Vogel: Guten Morgen Herr Liminski.
Liminski: Herr Vogel, Führungswechsel der Partei in Etappen: erst von Kohl zu Schäuble, dann von Schäuble zu Merkel, jetzt von Hinze zu Polenz und von Polenz zu Meyer. Steht nun das Personaltableau?
Vogel: Ich hoffe, dass das die richtige Entscheidung gewesen ist. Vieles spricht dafür. Ich bedauere, dass Herr Polenz aufgegeben hat. Aber wenn man zur Erkenntnis kommt, dass das Amt nicht zum Mann passt, dann muss man die Konsequenzen ziehen. Es ist richtig und mutig, dass er sie jetzt und sofort gezogen hat.
Liminski: Sie waren eine Zeit lang als Übergangsvorsitzender im Gespräch, ebenso wie Biedenkopf. Wäre einem erfahrenen, also auch in der Auswahl von Führungspersonal erfahrenen Regierungschef die ich sage mal Fehlentscheidung Polenz unterlaufen? Immerhin ist das eine strategische Position.

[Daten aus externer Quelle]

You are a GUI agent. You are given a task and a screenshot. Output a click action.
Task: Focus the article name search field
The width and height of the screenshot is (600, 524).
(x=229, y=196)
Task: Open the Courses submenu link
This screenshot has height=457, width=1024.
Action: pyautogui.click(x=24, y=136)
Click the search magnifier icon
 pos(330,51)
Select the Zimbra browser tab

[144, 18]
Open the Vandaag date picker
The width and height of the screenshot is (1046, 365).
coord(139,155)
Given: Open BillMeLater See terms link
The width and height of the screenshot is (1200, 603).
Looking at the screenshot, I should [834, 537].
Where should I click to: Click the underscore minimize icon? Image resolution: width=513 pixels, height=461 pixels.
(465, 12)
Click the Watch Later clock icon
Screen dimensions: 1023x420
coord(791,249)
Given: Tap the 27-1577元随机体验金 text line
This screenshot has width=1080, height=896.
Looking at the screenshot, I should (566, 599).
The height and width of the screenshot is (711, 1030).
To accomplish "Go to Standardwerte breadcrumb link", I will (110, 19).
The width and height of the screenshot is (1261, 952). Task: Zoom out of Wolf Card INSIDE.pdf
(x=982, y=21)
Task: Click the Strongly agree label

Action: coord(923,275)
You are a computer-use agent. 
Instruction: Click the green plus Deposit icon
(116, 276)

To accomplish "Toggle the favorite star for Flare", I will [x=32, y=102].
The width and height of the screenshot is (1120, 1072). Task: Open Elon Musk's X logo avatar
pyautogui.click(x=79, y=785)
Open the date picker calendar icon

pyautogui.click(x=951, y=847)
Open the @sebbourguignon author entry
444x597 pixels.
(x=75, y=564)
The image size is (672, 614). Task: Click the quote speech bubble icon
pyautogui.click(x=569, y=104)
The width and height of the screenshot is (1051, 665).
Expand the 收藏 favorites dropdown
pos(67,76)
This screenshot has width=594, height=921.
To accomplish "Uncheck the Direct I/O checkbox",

Vogel: Zunächst hätte ich diese Aufgabe sicherlich nicht für einen Übergang übernommen, denn dann kann man sie nicht meistern, wenn gleich natürlich ein älterer voraussichtlich eine kürzere Amtszeit hat wie jemand, der jünger ist. - Nein, eine solche Situation wie bei Polenz gibt es gelegentlich. Ich erinnere an Beispiele, die wir in Deutschland haben, dass ein Minister, dass eine Senatorin, dass ein Staatssekretär, die ja ohne Probezeit ins Amt berufen werden, nach ein paar Monaten erkennen, das ist nicht so, wie ich mir das vorgestellt habe. Dann gibt es zwei Fälle: die einen schweigen und machen weiter, und dann wird nichts draus, und die anderen haben den Mut, offen zu sagen, das geht nicht, und dann muss man eine Entscheidung korrigieren. Das ist mir in meiner langen Amtszeit auch mitunter geschehen, dass ich meinte, das ist der richtige Mann, und der meinte das auch, und nach einigen Monaten stellte sich heraus, nein, es funktioniert nicht. Dann muss man springen und muss die Entscheidung ändern.
Liminski: Also Erfahrung schützt vor Fehlentscheidungen nicht?
Vogel: Nein, weil das ja alles Ämter sind, die man nicht an der Stange bekommt und wo man auch nur bedingt aus früherer Bewährung schließen kann. Oft gelingt einem ein sehr guter Griff. Ich denke beispielsweise an Frau Laurien und dann Frau Schipanski. In diesen beiden Fällen ist mir ein guter Griff gelungen. Aber ich habe die Erfahrung auch, dass man gelegentlich überrascht wird, und dann muss man korrigieren.
Liminski: Hat Frau Merkel dieser Wechsel jetzt nicht geschadet? Wie oft kann sie sich das noch erlauben beziehungsweise wie oft verzeiht ihr die Partei solche Dinge?
Vogel: Es spricht für Frau Merkel, dass sie, obwohl sie mit dieser kritischen Frage rechnen musste, die Notwendigkeit erkannt hat, gesprungen ist und gewechselt hat. Es ist ihr, der Partei und auch uns nur zu wünschen, dass der jetzt gewählte voll und ganz dieser Aufgabe gewachsen ist. Die Zeichen stehen gut. Er hat seine Chance und ich denke, das wird gut werden.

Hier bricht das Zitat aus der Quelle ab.